(AIM):
Find every line in the data that contains the string "This", matching case exactly, and copy each of those lines.

(DATASET EXTRACT):
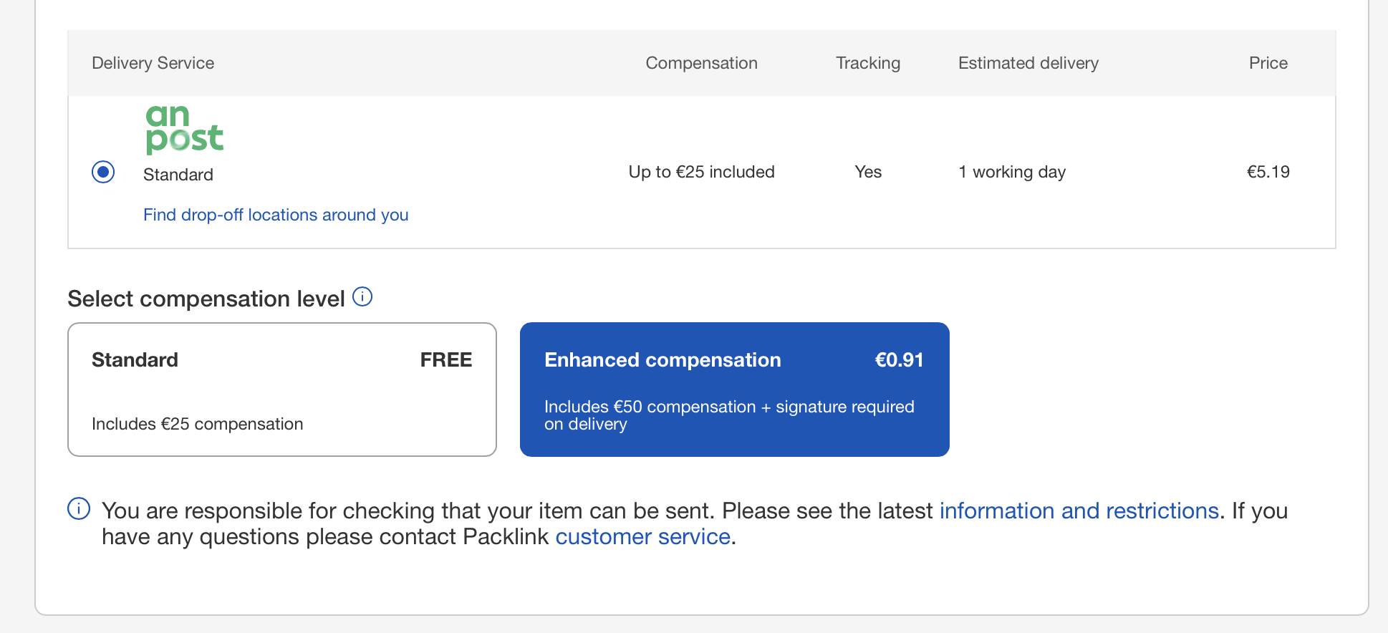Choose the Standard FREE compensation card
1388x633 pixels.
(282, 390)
...
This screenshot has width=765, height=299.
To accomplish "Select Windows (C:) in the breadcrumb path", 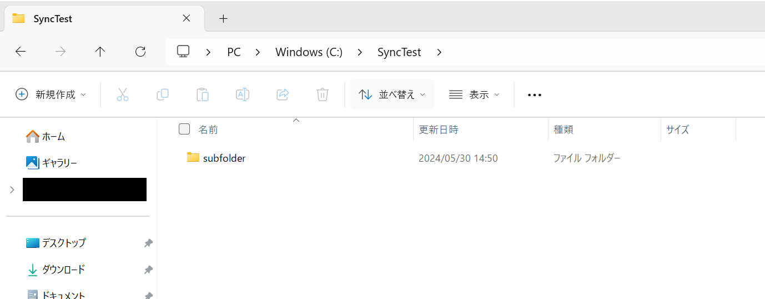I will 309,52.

(ANSWER TO THE PROBLEM):
This screenshot has width=765, height=299.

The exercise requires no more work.